Every company feels they have to contribute, because the others are doing it.

Some tech sites will do the same with ridiculous stuff. 04/1/14: Python 2.8 to
lose the GIL. HAHAHAHAHAHA DO YOU THINK THIS IS FUNNY?! It doesn't even make
sense.

I would like to point out that this issue extends to other, especially North
American happenings. As soon as Haloween, the super bowl or "the Oscars" are
up, the internet becomes almost unusable because all the sites with
user-"shared" (let's be honest, it is rarely really generated by them) content
have no other topics and half of the news sites appear to have nothing better
to do then to comment on the obvious real life events; even worse, the
European news sites will start commenting on the American stuff as well. It is
times like this when I get out old 90's PC Single Player games just to be away
from people for a while.

I have the dumbest sense of humor and will laugh about almost anything but
April 1st is just gear-grindingly annoying...

------
DanielBMarkham
Well, I guess we've reached the ultimate in meta: an internet rant about
internet humor.

Next I guess somebody should parody this? Then a rant about the parody?

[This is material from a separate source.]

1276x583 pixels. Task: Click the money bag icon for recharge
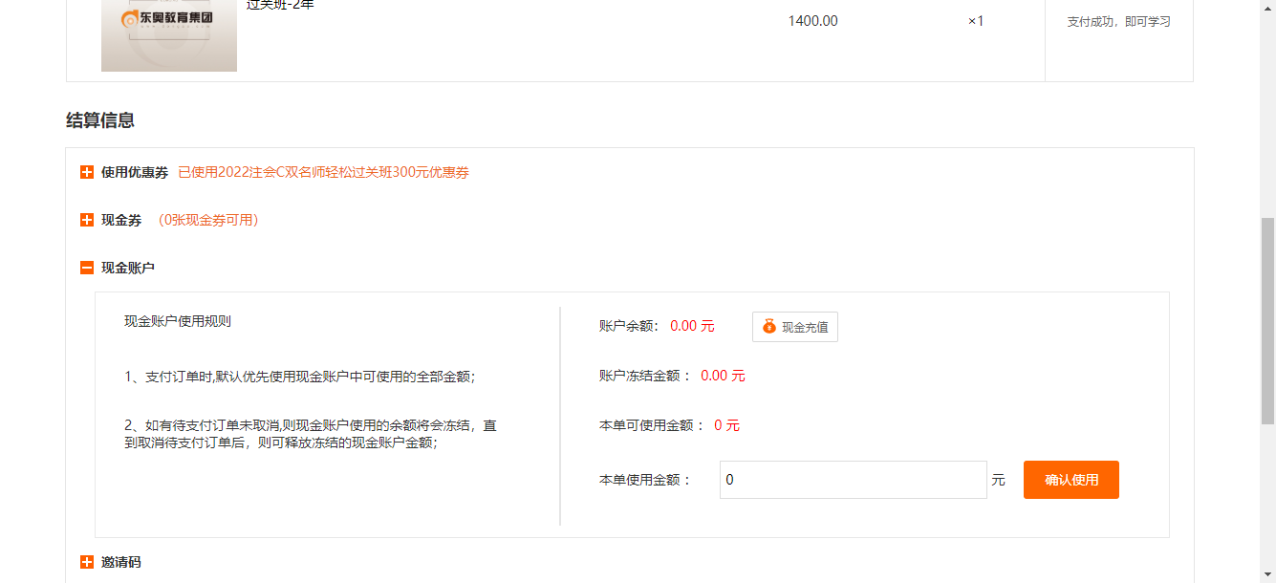pos(769,327)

Seriously, the internet is full of annoying things, and April Fool's, where
folks actually try to have fun with each other, is what's bugging you? I'd
place "having to be upset about something 24/7" as much higher on the list
than a bunch of bone-headed PR stuff.

I'm really happy HN is mostly humor-free. PG made a smart move there. But one
day a year where companies compete to be funny? I can think of a million other
things to fret about. Seriously. Trust me, somehow you'll live through it. A
day without Erlang innards will leave you mostly scar-free.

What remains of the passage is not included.